Parity claims successes in four main areas: prescription charges, winter fuel payments, bus travel concessions and, in association with others, widower's benefits:

===Prescription charges===
Parity's first major success began in 1993 under its original name, when CESPA member Cyril Richardson, an asthmatic, took the government to court over sex discrimination in entitlement for free prescriptions. Eventually, in 1995 the European Court of Justice ruled that it was unlawful to charge men aged 60–65 for prescriptions when they were free to women. As a result, men now receive benefits in the order of an estimated £30 million per annum. Additionally, £10 million in charges was refunded to those who had wrongly paid for prescriptions in the previous 3 months before the ruling.

===Winter fuel payments===
In 1998 Parity member John Taylor went to the High Court to contest the fact that the government was denying winter fuel payments to men aged 60–65 that women were able to receive. It was argued that this was a breach of European laws on equality in social security, and that such discrimination was blatant and unjustifiable. The case was referred to the European Court of Justice who ruled in Mr Taylor's favour in December 1999. The ruling meant up to £26 million per annum in benefits being given to men that otherwise would have been denied.

===Bus travel concessions===
In 2000 Parity took the Government to the European Court of Human Rights over the fact that it denied free bus travel to men aged 60–65. Despite Parity's previous successes, the government had refused to end discrimination in this area. However, in June 2001 it became clear that Parity would win the case if it went to court and the government relented, with John Prescott announcing men would receive free bus passes from age 60. Controversially, Prescott hailed the move as "another example of the Government providing extra help for pensioners" whereas it had effectively been forced into the move by the European Court of Human Rights. The Travel Concessions (Eligibility) Bill finally passed in 2003 resulting in males receiving the £50 million per annum in benefits that the state had denied them.

===Widowers benefits===
Parity campaigned to end sexism in the payment of widows benefits and bereavement tax allowances. These were previously only paid to women and not men. The campaign achieved success in 2001 as a result the benefits are now available to both genders.

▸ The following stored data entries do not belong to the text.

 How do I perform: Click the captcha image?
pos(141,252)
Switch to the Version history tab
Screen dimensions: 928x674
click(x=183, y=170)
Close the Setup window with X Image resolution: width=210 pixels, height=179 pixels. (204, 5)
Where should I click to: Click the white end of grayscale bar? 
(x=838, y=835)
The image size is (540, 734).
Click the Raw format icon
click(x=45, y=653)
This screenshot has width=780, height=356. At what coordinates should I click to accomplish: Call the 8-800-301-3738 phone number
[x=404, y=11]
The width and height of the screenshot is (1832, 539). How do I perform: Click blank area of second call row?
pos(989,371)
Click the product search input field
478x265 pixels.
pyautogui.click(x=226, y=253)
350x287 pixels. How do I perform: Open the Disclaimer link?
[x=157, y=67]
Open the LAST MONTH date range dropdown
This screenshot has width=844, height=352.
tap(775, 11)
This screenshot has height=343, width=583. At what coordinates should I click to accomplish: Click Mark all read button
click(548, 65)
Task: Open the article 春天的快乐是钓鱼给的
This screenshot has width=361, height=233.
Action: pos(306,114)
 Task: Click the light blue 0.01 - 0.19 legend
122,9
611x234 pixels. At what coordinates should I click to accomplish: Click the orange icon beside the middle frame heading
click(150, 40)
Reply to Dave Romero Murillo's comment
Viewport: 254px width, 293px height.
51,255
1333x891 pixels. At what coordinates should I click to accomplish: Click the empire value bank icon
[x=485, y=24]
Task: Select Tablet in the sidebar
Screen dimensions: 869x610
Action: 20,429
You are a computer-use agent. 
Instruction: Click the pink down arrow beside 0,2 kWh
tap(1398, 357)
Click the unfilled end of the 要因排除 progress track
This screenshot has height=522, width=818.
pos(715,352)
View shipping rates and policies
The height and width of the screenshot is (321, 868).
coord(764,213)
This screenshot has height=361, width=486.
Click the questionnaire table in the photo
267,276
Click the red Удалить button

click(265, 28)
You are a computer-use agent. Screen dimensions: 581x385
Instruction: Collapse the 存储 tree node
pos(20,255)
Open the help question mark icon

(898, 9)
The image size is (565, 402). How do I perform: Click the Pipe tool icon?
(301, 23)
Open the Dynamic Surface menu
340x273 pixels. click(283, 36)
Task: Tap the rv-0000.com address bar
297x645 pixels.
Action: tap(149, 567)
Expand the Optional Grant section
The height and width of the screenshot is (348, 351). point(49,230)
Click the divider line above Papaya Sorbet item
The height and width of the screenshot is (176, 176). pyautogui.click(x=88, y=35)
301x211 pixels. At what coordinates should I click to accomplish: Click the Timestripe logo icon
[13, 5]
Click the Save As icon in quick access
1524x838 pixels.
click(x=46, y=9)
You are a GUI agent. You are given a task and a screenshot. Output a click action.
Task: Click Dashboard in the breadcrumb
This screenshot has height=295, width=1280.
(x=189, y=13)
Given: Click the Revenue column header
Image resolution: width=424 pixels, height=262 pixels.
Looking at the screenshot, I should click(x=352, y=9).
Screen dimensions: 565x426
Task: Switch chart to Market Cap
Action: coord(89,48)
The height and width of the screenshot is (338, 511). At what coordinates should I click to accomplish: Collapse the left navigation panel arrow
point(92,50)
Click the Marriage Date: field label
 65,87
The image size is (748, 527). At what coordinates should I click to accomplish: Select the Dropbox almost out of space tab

===Domestic violence statistics===
In 2008 Parity campaigned to stop the Crown Prosecution Service making false statements that the "overwhelming" majority of domestic violence victims were women, whereas in fact about one in three victims is male. With the aid of the UK Statistics Authority the organisation succeeded and the incorrect claims were removed. The organisation also forced Gillian Morgan of the Welsh Assembly to stop making the same claims in the "Strategic Action Plan to Address Violence to Women".

==Current campaigns==
Parity's main current campaign is to equalise the state pension ages for men and women in the United Kingdom. Currently this is now due to take place in 2018.

Other objectives include:

- Equal state funding for treatment and research of male and female specific diseases.
- Equal treatment of male and female victims of domestic violence.
- Better government policies to ensure a more equal gender balance in primary school teaching and to boost the academic achievements of working class white children.
- Funding for research into life expectancy inequalities between men and women.
- Equal status for separated parents and better enforcement of contact and maintenance orders.
- Equal anonymity for defendants and complainants in sex offence cases until conviction.

==Supporters==
Parity's present patrons are Sir Peter Bottomley and Mr Mark Brooks.